TASK DESCRIPTION ▸
Find every line of the data below that has "Given" in it. Reply with the number only.

SOURCE INFORMATION ▸
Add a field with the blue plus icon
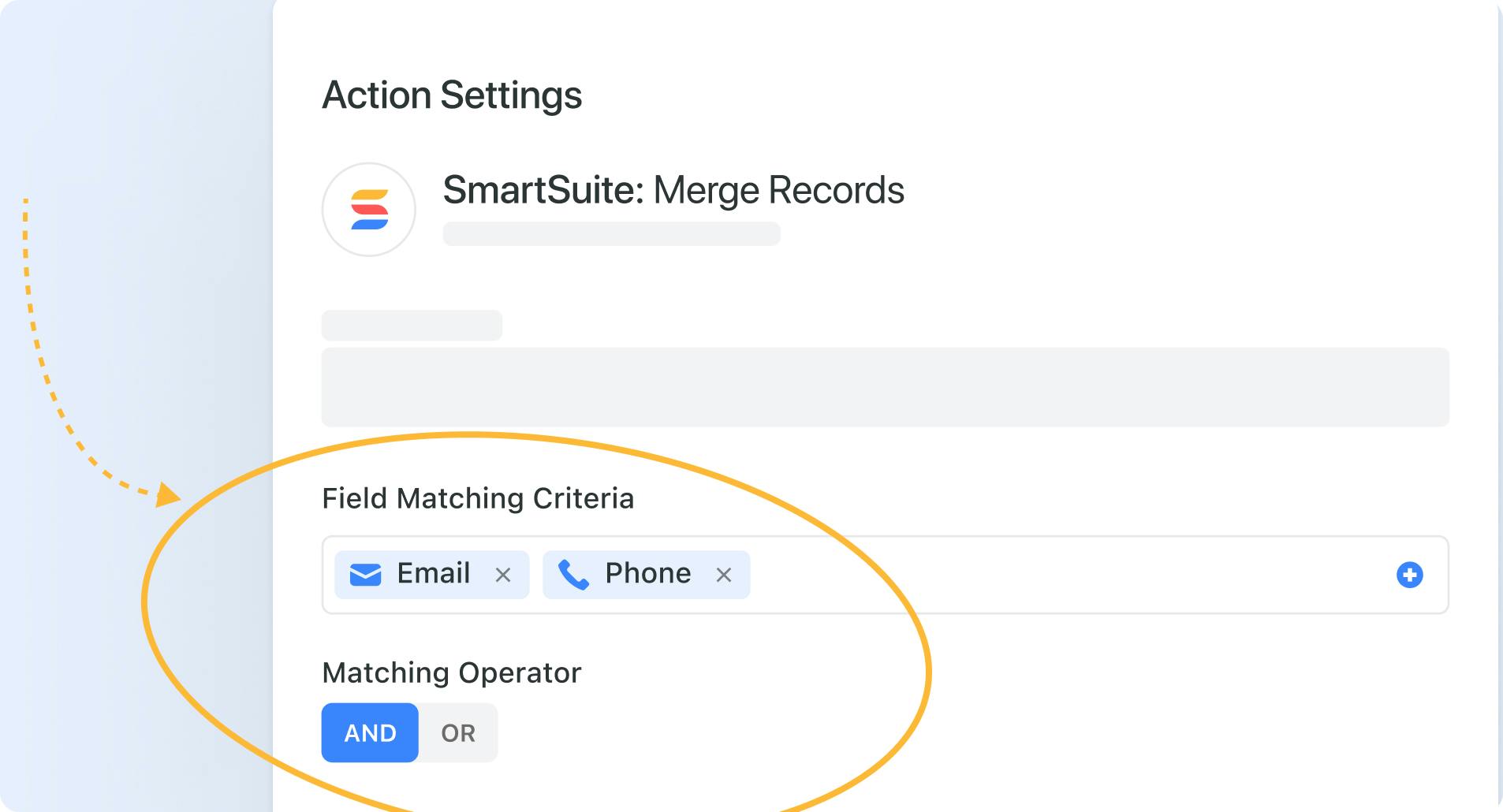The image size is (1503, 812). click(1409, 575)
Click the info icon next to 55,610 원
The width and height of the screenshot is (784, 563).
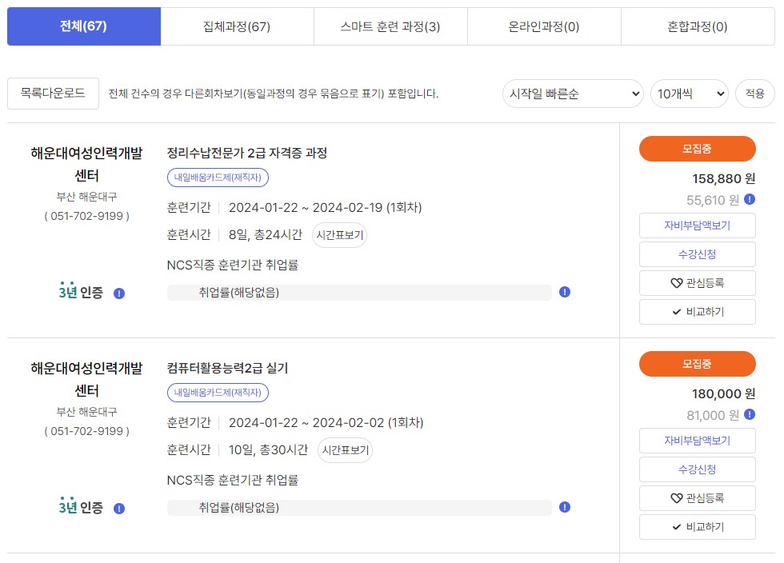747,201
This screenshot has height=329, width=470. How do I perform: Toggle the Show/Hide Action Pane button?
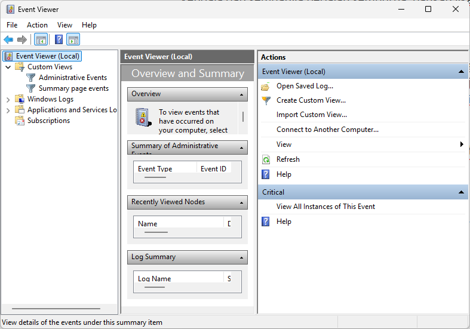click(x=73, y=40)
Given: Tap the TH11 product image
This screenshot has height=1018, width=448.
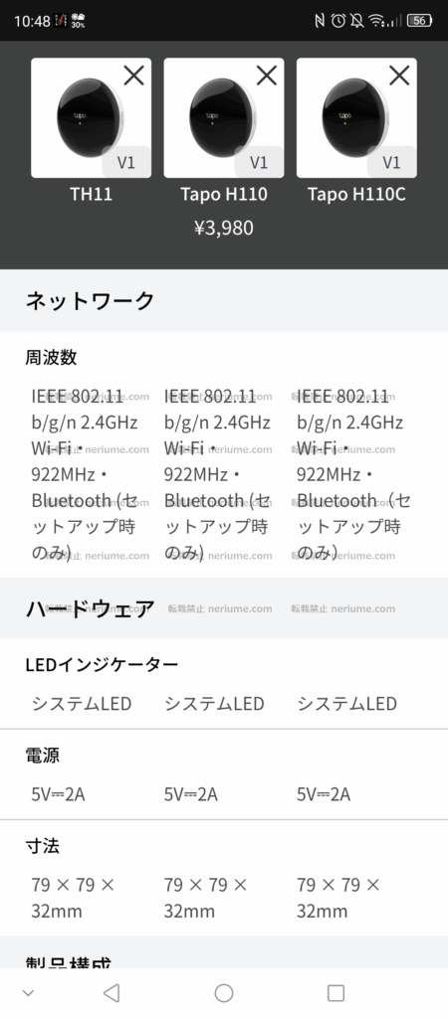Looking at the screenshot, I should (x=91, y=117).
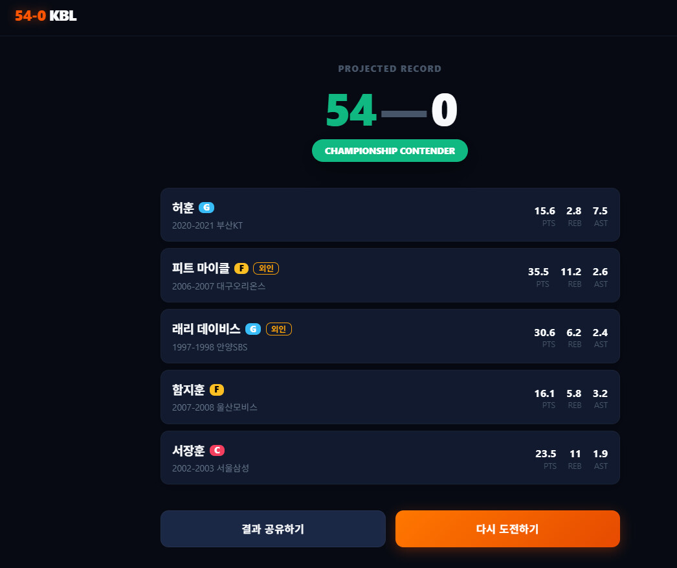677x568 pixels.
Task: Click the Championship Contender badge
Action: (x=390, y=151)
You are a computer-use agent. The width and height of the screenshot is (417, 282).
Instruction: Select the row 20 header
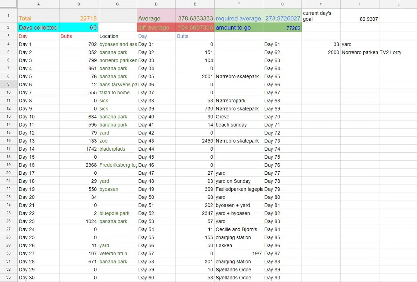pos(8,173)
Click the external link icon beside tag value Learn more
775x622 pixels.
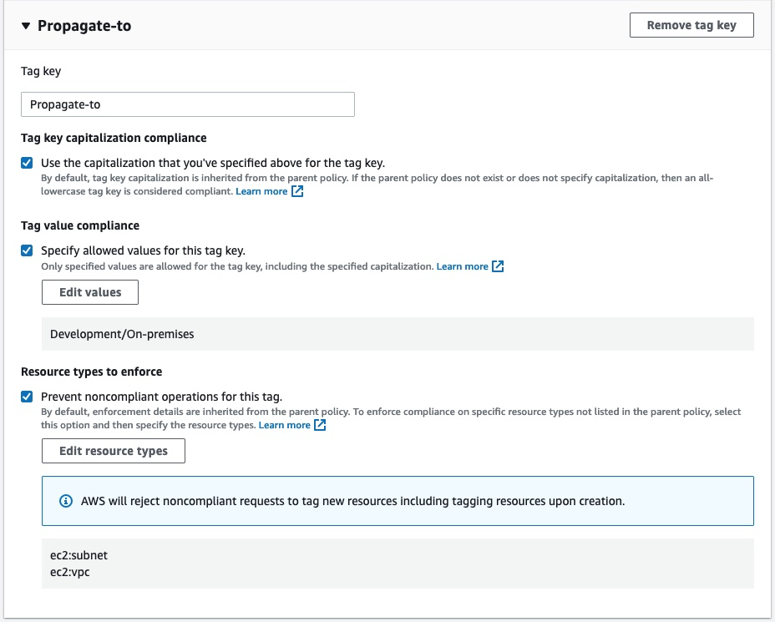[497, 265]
==
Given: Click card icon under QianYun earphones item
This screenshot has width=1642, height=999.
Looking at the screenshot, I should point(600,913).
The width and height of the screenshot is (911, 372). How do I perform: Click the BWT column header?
...
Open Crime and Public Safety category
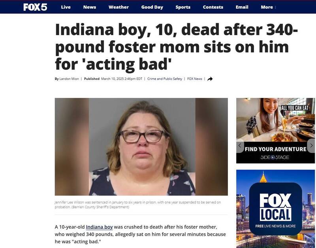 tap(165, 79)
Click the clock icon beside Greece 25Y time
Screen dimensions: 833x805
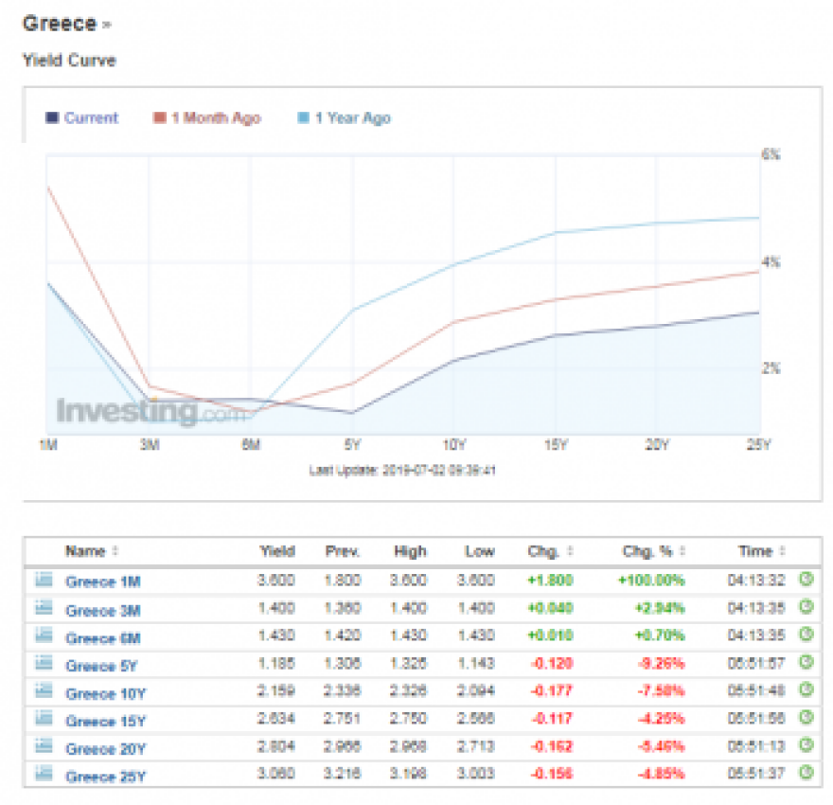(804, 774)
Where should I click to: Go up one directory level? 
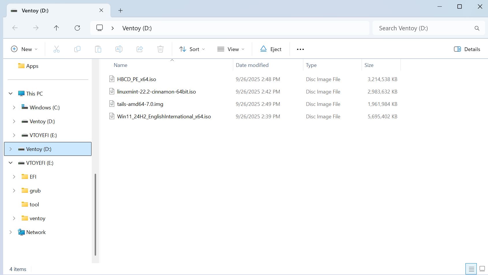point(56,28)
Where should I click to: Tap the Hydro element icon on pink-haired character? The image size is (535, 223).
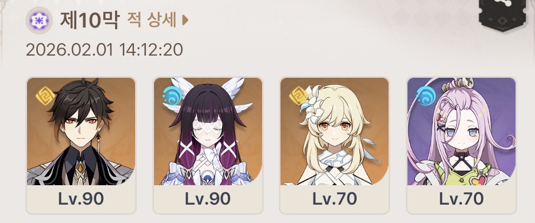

TASK SOLUTION ▸
2